One-step formation of core/shell structure based on hydrophobic silane ligands for enhanced luminescent perovskite quantum dots

Abstract

Organometal halide perovskite (MAPbX3; MA = CH3NH3, X = Br, I) quantum dots (QDs) have attracted significant interest as color-adjustable and high-purity light-emitting materials for lighting and display applications. However, the photoluminescence (PL) intensity and lifetime of the organometal halide perovskites are negatively affected by their polarity and poor thermal stability. Here, to improve these issues, the synthesis of hydrophobic MAPbBr3 QDs@SiO2 core/shell structures through a split-ligand mediated re-precipitation (S-LMRP) method is presented.

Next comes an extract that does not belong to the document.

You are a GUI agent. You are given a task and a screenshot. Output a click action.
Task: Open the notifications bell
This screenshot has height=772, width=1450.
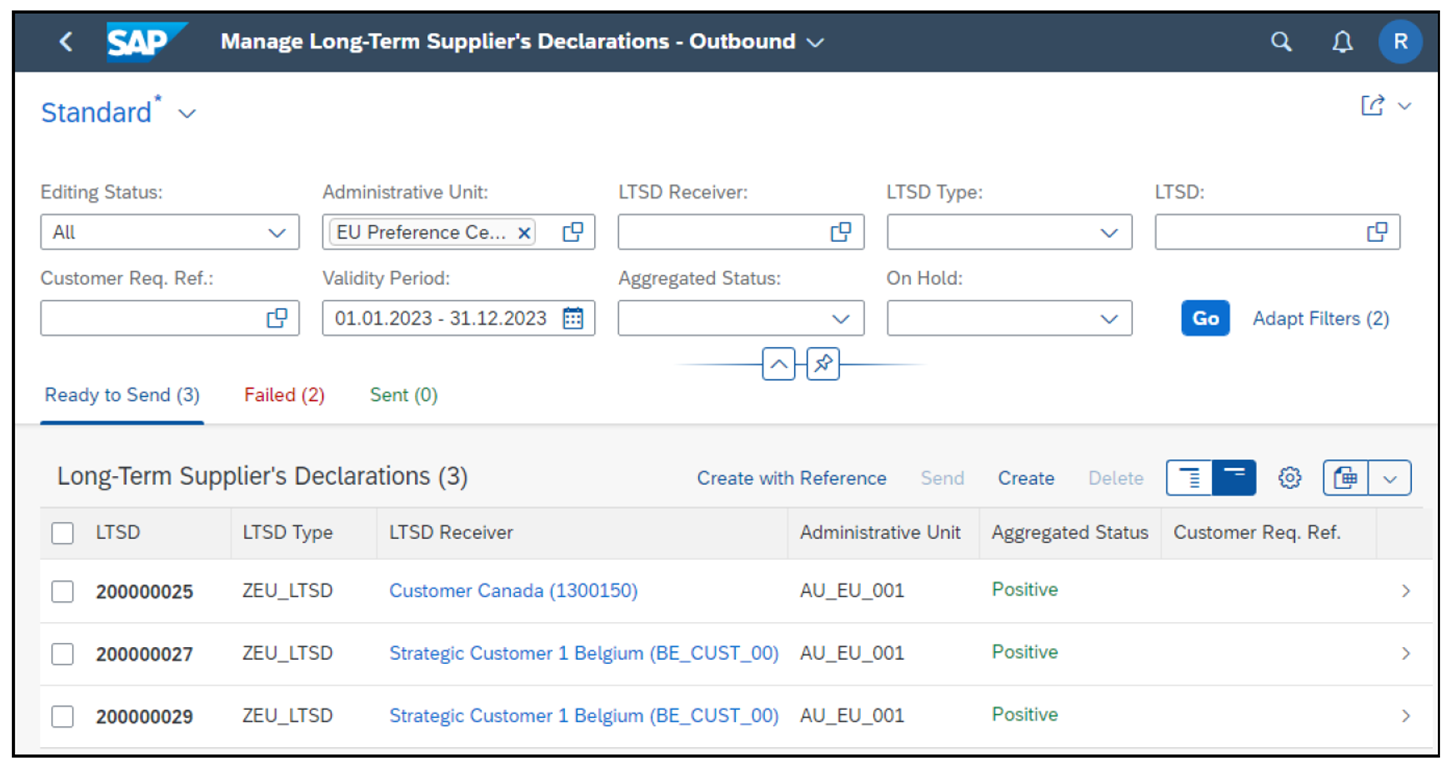pos(1341,42)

This is done through one-pot process without ligand exchange treatment after QDs synthesis. In this synthesis, 3-aminopropyl(diethoxy)methylsilane (APDEMS) is used as the silica precursor to obtain a hydrophobic surface with –CH3 groups. Therefore, core/shell QDs synthesized using APDEMS are hydrophobic, which induce superior dispersibility. This also have good stability in polar solvents as well as thermal and photo environments, unlike the bare-QDs. This has the advantage of not only protecting the perovskite core due to the shell, but also suppressing the release of heavy metals. Moreover, it has a relatively narrow full width at half-maximum and a PL quantum yield of 96.5%. Turbiscan measurements demonstrated better dispersibility in the newly designed core/shell QD compared to the conventional QD (agglomerated in suspension). Finally, this proposed method enable is applicable to the preparation of not only green but also red and blue light-emitting core/shell QDs, which is expected to have an attractive impact for display applications. © 2021 Elsevier B.V.